In this chapter, we first use the example of a String class to introduce the concept of representation objects, and to show how representation exposure can break immutability. Then, we use a FractionList example to show how representation exposure can break consistency of an abstraction’s representation. Finally, we use a ByteBuffer example to show how representation exposure can break modular reasoning.

Strings

For example, consider (an extract from) the API of class String from the Java Platform API:

/**
 * Each instance of this class represents a sequence of text characters.
 *
 * @immutable
 */
public class String {

    /**
     * Returns the length of the sequence of characters represented by this object.
     *
     * @post | 0 <= result
     */
    public int length()

    /**
     * Returns the character at the given index in the sequence of characters
     * represented by this object. The first character is at index 0.
     *
     * @throws IndexOutOfBoundsException if the given index is less than zero or
     *         not less than the length of this object.
     *    | index < 0 || length() <= index
     */
    public char charAt(int index)

    /**
     * Returns a `String` object of length 1 containing the single given character.
     *
     * @post | result != null
     * @post | result.length() == 1
     * @post | result.charAt(0) == c
     */
    public static String valueOf(char c)

    /**
     * Returns a `String` object that represents the sequence of characters
     * obtained by concatenating the sequence of characters represented by this
     * object and the given object, respectively.
     *
     * @throws NullPointerException | other == null
     * @post | result != null
     * @post | result.length() == length() + other.length()
     * @post | IntStream.range(0, length()).allMatch(i ->
     *       |     result.charAt(i) == charAt(i))
     * @post | IntStream.range(0, other.length()).allMatch(i ->
     *       |     result.charAt(length() + i) == other.charAt(i))
     */
    public String concat(String other)

}

For example, the expression String.valueOf('H').concat(String.valueOf('i')).concat(String.valueOf('!')) yields a String object that represents the sequence of characters Hi!. (An equivalent String object can be written more concisely using the expression "Hi!". Also, concatenation of String objects can be written more concisely using the + operator; another equivalent expression is therefore String.valueOf('H') + String.valueOf('i') + String.valueOf('!').)

It is impossible to represent the abstract value of a String object using just the fields of the object: a class with N fields can store at most N values, and a String object must be able to store arbitrarily many characters.

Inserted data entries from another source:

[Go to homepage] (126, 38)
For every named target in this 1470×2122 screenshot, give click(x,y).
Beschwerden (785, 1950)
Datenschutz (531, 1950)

Therefore, any implementation of class String must necessarily use auxiliary objects to help represent its state.

The following implementation of class String uses an auxiliary array object to store the characters of the string:

/**
 * Each instance of this class represents a sequence of text characters.
 *
 * @immutable
 */
public class String {

    /**
     * @invar | characters != null
     *
     * @representationObject
     */
    private final char[] characters;

    private String(char[] characters) {
        this.characters = characters;
    }

    /**
     * Returns the length of the sequence of characters represented by this object.
     *
     * @post | 0 <= result
     */
    public int length() {
        return characters.length;
    }

    /**
     * Returns the character at the given index in the sequence of characters
     * represented by this object. The first character is at index 0.
     *
     * @throws IndexOutOfBoundsException if the given index is less than zero
     *         or not less than the length of this object.
     *    | index < 0 || length() <= index
     */
    public char charAt(int index) {
        if (index < 0 || length() <= index)
            throw new IndexOutOfBoundsException();
        return characters[index];
    }

    /**
     * Returns a `String` object of length 1 containing the single given character.
     *
     * @post | result != null
     * @post | result.length() == 1
     * @post | result.charAt(0) == c
     */
    public static String valueOf(char c) {
        return new String(new char[] {c});
    }

    /**
     * Returns a `String` object that represents the sequence of characters
     * obtained by concatenating the sequence of characters represented by this
     * object and the given object, respectively.
     *
     * @throws NullPointerException | other == null
     * @post | result != null
     * @post | result.length() == length() + other.length()
     * @post | IntStream.range(0, length()).allMatch(i ->
     *       |     result.charAt(i) == charAt(i))
     * @post | IntStream.range(0, other.length()).allMatch(i ->
     *       |     result.charAt(length() + i) == other.charAt(i))
     */
    public String concat(String other) {
        char[] cs = new char[characters.length + other.characters.length];
        System.arraycopy(characters, 0, cs, 0, characters.length);
        System.arraycopy(other.characters, 0, cs, characters.length,
            other.characters.length);
        return new String(cs);
    }

}

After a String object S has been initialized, field S.characters points to an array object, let’s call it A, that stores the abstract value of S. We call A a representation object of S.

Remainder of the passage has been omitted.